Siapa yang gak tau istilah takjil ? di Indonesia, budaya takjil saat Ramadan menjadi salah satu momen yang paling dinanti. Bagaimana tidak, jajanan takjil biasanya hanya ada di saat Ramadan saja. Maka tak heran, banyak orang berburu takjil sesaat sebelum jam berbuka puasa. Bukan hanya umat muslim yang menjalankan puasa saja yang berburu takjil, tapi yang non muslim juga tertarik untuk menikmati kelezatan jajanan takjil.
Jajanan takjil biasanya terdiri dari beraneka ragam jajanan tradisional, seperti putu ayu, kue lapis, es cendol, es blewah, risol, agar-agar jadul, lemper, kue lumpur, dadar gulung, es kelapa, es kolang-kaling, spikuk, kolak pisang, bubur candil, dan masih banyak lagi.

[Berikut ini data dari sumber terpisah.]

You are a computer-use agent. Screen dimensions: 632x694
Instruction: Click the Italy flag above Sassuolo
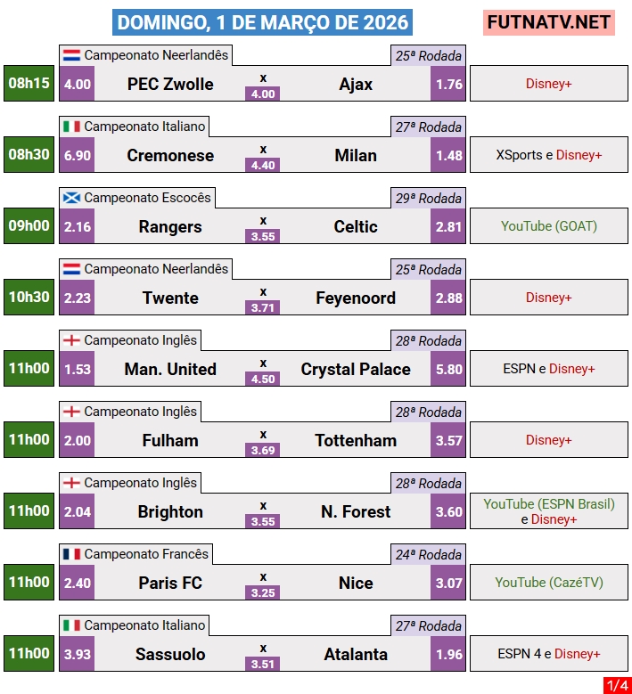72,625
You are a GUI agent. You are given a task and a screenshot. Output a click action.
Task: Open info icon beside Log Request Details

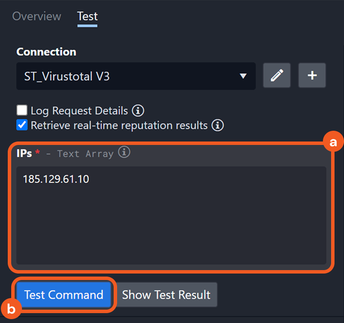click(138, 111)
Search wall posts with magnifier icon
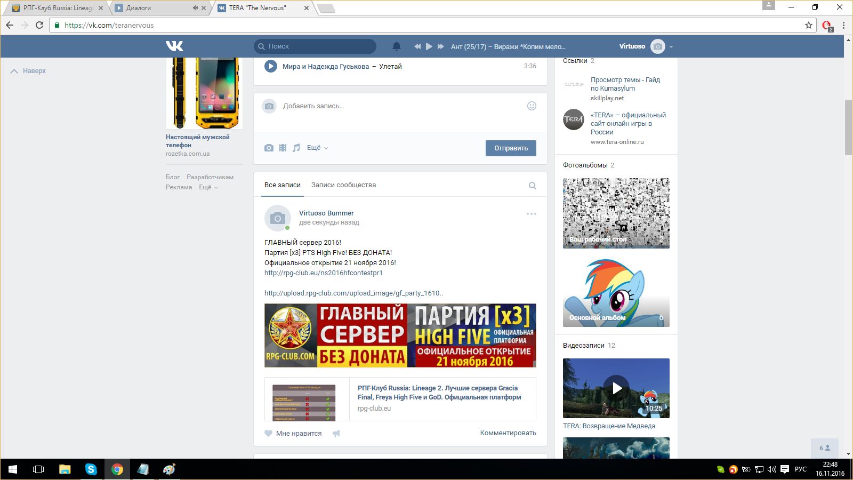 [x=532, y=186]
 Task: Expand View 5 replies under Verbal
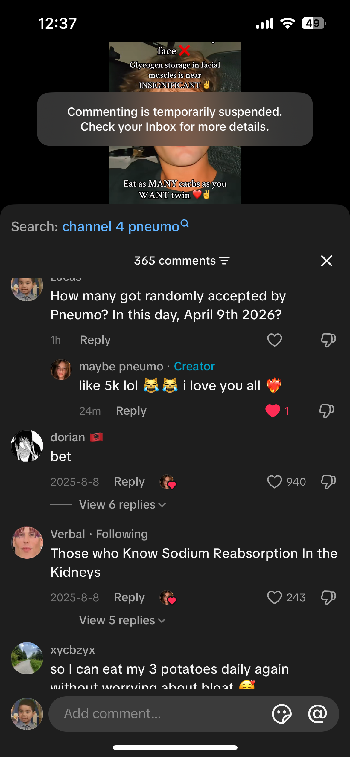click(x=122, y=620)
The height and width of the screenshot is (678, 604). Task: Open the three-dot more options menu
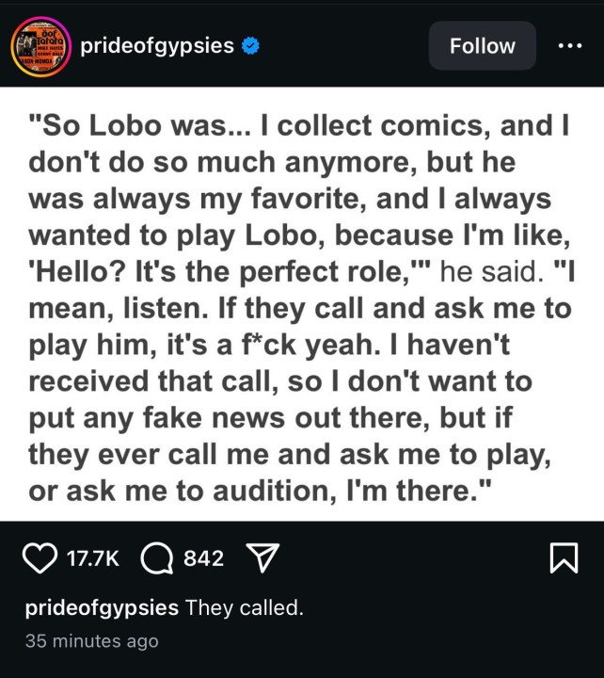[570, 45]
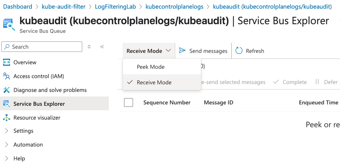Viewport: 340px width, 168px height.
Task: Click the Send messages paper plane icon
Action: [x=182, y=51]

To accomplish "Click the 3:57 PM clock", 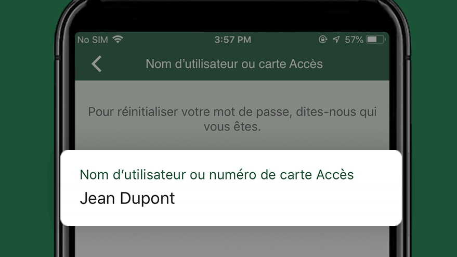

Uniknya, jajanan takjil ini hanya muncul di saat menjelang jam berbuka puasa, dimana orang-orang biasanya menunggu berbuka dengan aktivitas yang biasa disebut dengan ngabuburit. Tempo waktu yang tidak lama, maka wajar jika perburuan takjil atau bahasa kekiniannya war takjil ini terjadi, jika tidak ingin kehabisan jajanan-jajanan nan menggoda tersebut.
Sekilas Sejarah Takjil di Indonesia
Dirangkum dari beberapa sumber, salah satunya laman muhammadiyah.or.id, budaya takjil di Indonesia tidak terlepas dari peran Muhammadiyah dalam mempopulerkan budaya tersebut. Pada tahun 1950-an, tepatnya di masjid Kauman Yogjakarta, tradisi takjil mulai dilakukan dan dipopulerkan hingga saat ini.
Hal ini dirunut dari riwayat sebelumnya, dimana di abad ke 15 Wali Songo sudah mulai menggunakan takjil sebagai media untuk mensyiarkan agama Islam di pulau Jawa, walaupun masih dengan menu yang sangat sederhana.
Riwayat lain di abad ke 19, dalam laporan de Atjehers yang ditulis oleh Snouck Hurgronje, digambarkan bahwa masyarakat Aceh kala itu sudah meramaikan takjil bubur pedas sebagai menu untuk menyegerakan berbuka puasa di masjid.
Merujuk pada hadis nabi Muhammad yang diriwayatkan Bukhari dan Muslim, berbunyi "manusia masih terhitung dalama kebaikan selama ia menyegerakan (ajjalu) berbuka", maka menu takjil dianggap sebagai menu untuk menyegerakan berbuka. Maka tak heran jika menu takjil biasanya cenderung terdiri dari makanan yang bersifat ringan, seperti jajanan, minuman, kurma atau buah-buahan lainnya.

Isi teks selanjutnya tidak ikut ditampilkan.